Thursday 11 August 2011

Torchwood: Miracle Day: The Categories Of Life

Category Three: live and kicking.
Category Two: injured but in a non "fatal" condition
Category One: injured beyond medical assistance, catatonic, effectively "dead"

If these were categories of Miracle Day, then its feels that finally the series is lurching out of Category One and back into some semblance of life. Far more happened in this one episode than has happened in the previous three, and to be honest we could have "operated" on those hours and come out with something a lot more sprightly - at this point in Children of Earth we were almost permanently kept out of breath keeping up with the pace of story telling in pure Category Three throughout!

As I've mentioned before, I think this is way too drawn out for ten episodes, and could easily have been condensed. But, if you have to fill 500 minutes of television ...

It wasn't running, but at least it was past a crawl. We had Gwen and Rhys breaking into Area 51 - I mean Cowbridge Overflow Camp on our side of the pond, whilst Rex, Esther and Vera make similar inroads in America (one up for the Welsh contingent needing less people grin). During which we discover that people are being sorted into those that have some chance to survive and others that are considered "finished" and are burnt up in a non-too-subtle comparison with what was happening during the Second World War. It was a nice revelation (sorry Oswald!), though heavily signposted along the way - but its a shame the producers have Gwen explicitly mention concentration camps in case the audience could not work this out themselves - hmm!

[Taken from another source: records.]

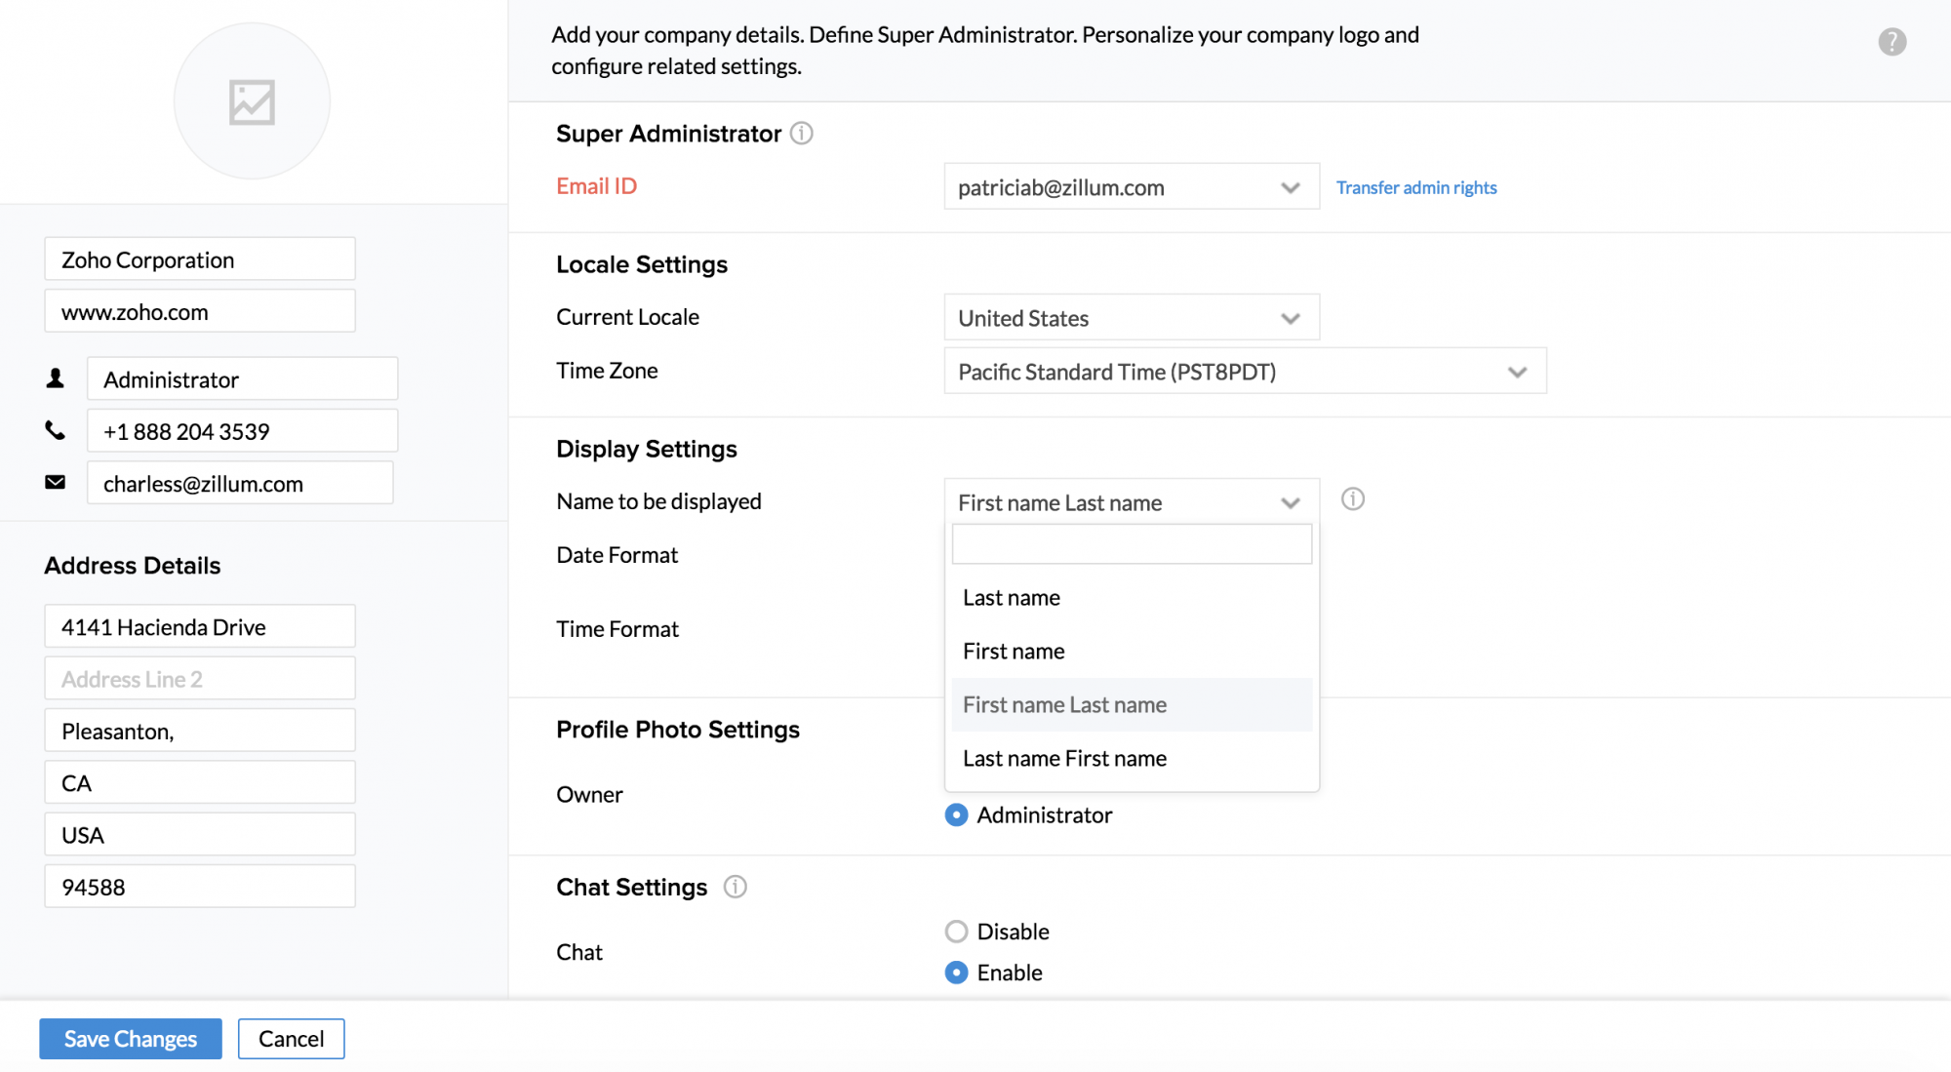Click the company logo placeholder image icon
The height and width of the screenshot is (1072, 1951).
pyautogui.click(x=252, y=101)
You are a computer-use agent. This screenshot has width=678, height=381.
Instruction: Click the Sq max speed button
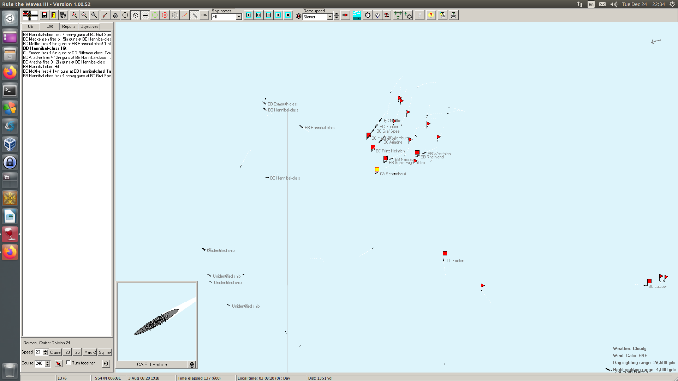pyautogui.click(x=105, y=352)
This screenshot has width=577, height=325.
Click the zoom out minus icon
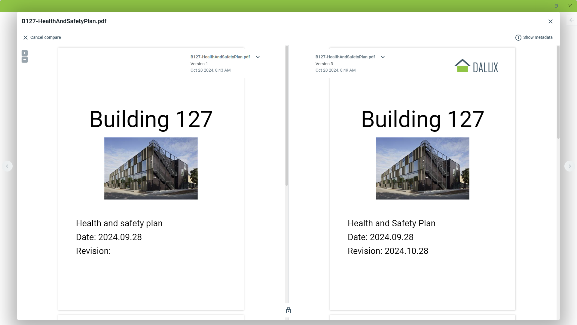click(25, 60)
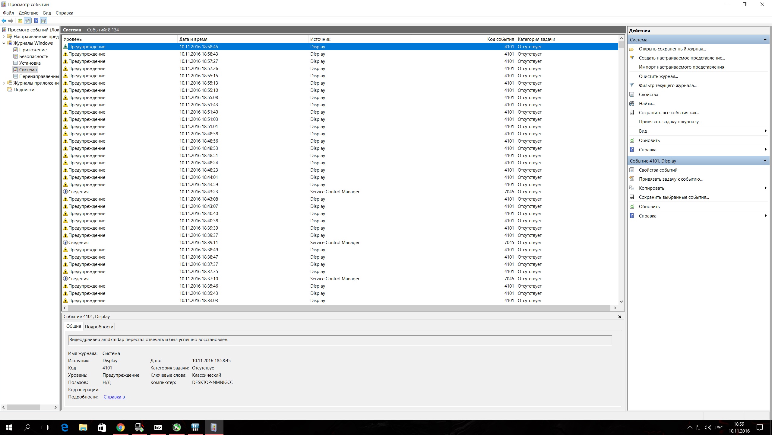Click the blue Back arrow toolbar icon
772x435 pixels.
click(4, 21)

I must admit I was genuinely shocked by Vera's demise. In previous posts I've said I was ambivalent to her character, but I guess I found I was rooting for her as her fate became clearer. But then this is Torchwood, people die (young), and her death is in keeping with the "grittier" stance of this spin-off. But she was a redundant character anyway, so in some ways it was just a way of not having to juggle the character with the others.

However, Jack did bugger all! In fact it almost seems as if the writers are saying "look you don't need Captain Jack Harkness in Torchwood any longer", with all the 'action' moving to the other characters and he just putting his feet up at home to watch television, or just winding Oswald up - the latter again having the greater share of screen time and probably justifying his actor's salary! Jilly's existance is still 50/50 though.

Technically the show ran very well, though Murray Gold's music continues to be a bit of a distraction - something a lot of US shows suffer from of course as it seems to be that producers need continual generic lift music to accompany drama. It's okay in general, but its presence leads to a loss of intensity when a scene really needs it as you've already tuned it into the background.

All this does come across a bit negative, but actually I did quite enjoy the episode and felt myself pulled into the drama a little, which is a good thing. BUT it should have been doing this all the way through!!!

Mind you: STOP CUTTING NEWS REPORTS INTO JARRING IMAGES OF FACES/MOUTHS CONSTANTLY ZOOMING AND PANNING - IT'S LIKE YOU'RE ABOUT TO PASS OUT OR SOMETHING!!!

Oh, and what was it with the trailer with Gwen talking to camera? That really does seem like an acknowledgement of how CoE worked so well, now!


(in the style of episode exposition, for those who didn't realise, the Cowbridge overflow camp and Area 51 in Doctor Who's Day of the Moon were filmed in the same hangar in St Athan!)